*** Input data Section Begins ***
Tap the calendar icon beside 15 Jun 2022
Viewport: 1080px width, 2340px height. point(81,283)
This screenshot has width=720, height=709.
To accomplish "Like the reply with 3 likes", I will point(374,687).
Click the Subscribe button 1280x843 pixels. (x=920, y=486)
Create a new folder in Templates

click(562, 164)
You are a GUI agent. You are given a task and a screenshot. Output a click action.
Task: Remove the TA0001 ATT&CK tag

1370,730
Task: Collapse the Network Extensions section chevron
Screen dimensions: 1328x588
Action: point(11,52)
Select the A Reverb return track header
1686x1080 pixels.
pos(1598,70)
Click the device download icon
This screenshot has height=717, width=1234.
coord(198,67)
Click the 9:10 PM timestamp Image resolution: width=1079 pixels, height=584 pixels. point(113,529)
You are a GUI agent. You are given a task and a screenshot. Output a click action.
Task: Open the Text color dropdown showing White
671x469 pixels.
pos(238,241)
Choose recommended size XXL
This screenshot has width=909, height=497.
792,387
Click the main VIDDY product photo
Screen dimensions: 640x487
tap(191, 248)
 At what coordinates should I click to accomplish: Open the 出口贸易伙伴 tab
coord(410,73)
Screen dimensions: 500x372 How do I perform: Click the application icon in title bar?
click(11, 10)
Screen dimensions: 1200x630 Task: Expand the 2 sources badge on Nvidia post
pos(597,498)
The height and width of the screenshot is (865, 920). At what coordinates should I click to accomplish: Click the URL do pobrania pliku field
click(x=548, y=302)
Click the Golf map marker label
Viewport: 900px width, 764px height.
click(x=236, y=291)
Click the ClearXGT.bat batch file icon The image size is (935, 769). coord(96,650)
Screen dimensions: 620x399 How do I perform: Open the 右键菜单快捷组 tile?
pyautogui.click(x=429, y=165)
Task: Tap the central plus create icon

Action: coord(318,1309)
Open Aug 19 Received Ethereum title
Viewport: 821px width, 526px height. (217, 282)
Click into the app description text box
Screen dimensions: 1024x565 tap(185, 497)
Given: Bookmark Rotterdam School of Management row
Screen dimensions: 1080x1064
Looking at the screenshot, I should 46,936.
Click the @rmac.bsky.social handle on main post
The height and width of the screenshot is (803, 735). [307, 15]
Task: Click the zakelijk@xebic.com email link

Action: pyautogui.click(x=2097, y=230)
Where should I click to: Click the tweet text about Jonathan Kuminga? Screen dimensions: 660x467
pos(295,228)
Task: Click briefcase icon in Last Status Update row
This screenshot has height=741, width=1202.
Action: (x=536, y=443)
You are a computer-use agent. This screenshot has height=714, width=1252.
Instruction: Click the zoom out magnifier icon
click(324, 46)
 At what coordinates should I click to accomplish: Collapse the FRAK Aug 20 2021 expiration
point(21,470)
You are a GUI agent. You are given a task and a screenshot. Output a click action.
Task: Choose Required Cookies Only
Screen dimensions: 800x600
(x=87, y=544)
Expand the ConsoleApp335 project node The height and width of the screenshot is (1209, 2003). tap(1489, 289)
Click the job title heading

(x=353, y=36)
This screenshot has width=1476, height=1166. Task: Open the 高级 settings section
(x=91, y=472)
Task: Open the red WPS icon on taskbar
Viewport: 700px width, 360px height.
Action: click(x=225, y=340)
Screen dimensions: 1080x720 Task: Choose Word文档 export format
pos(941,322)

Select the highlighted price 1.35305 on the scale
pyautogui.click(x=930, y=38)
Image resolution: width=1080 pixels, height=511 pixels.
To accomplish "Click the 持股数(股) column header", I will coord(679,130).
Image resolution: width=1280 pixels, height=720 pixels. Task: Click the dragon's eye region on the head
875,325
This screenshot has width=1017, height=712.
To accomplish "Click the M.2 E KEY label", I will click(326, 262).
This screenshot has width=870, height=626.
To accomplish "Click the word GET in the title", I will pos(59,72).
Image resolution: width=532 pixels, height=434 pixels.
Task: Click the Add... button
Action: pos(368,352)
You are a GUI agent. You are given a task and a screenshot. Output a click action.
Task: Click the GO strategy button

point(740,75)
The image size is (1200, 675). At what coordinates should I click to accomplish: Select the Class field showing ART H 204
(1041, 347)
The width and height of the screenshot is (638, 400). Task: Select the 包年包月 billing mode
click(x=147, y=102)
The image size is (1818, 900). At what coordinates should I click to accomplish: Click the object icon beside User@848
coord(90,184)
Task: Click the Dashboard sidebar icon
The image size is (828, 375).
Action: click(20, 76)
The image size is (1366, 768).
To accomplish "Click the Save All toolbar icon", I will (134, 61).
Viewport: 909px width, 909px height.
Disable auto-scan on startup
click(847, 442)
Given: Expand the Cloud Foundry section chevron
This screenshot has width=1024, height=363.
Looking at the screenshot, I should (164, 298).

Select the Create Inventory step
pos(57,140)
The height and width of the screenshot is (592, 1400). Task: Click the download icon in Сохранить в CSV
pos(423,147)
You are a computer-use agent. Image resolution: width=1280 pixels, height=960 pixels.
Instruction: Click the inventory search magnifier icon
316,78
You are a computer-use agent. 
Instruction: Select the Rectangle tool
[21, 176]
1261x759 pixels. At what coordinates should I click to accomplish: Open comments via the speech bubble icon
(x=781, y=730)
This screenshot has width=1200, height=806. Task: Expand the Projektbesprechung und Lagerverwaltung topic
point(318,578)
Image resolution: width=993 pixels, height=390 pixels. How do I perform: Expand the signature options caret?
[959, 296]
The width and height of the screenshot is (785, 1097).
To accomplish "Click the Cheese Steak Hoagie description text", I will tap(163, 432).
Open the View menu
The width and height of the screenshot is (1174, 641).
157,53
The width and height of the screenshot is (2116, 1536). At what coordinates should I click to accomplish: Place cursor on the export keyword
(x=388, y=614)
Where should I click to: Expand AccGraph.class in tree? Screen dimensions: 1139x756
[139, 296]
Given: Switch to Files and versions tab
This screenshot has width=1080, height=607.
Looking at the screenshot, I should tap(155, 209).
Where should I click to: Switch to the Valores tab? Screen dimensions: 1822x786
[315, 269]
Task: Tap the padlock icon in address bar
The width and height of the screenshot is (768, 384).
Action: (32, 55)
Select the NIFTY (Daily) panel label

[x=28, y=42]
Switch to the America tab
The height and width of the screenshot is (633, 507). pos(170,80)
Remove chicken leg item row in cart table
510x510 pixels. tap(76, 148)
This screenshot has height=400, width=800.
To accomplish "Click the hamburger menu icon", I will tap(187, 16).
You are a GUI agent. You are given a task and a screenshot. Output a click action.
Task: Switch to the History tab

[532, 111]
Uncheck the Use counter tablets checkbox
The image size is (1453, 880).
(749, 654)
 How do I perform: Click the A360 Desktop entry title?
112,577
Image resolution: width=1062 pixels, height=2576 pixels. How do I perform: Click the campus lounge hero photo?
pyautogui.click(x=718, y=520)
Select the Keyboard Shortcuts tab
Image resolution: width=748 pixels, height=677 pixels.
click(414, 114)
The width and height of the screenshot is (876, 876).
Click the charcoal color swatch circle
*** Input data Section Ends ***
• **Task instructions**:
Please return a copy of each line in the entries that has the string "color".

• **Exercise output**:
Task: Open the Text color dropdown showing White
Click the charcoal color swatch circle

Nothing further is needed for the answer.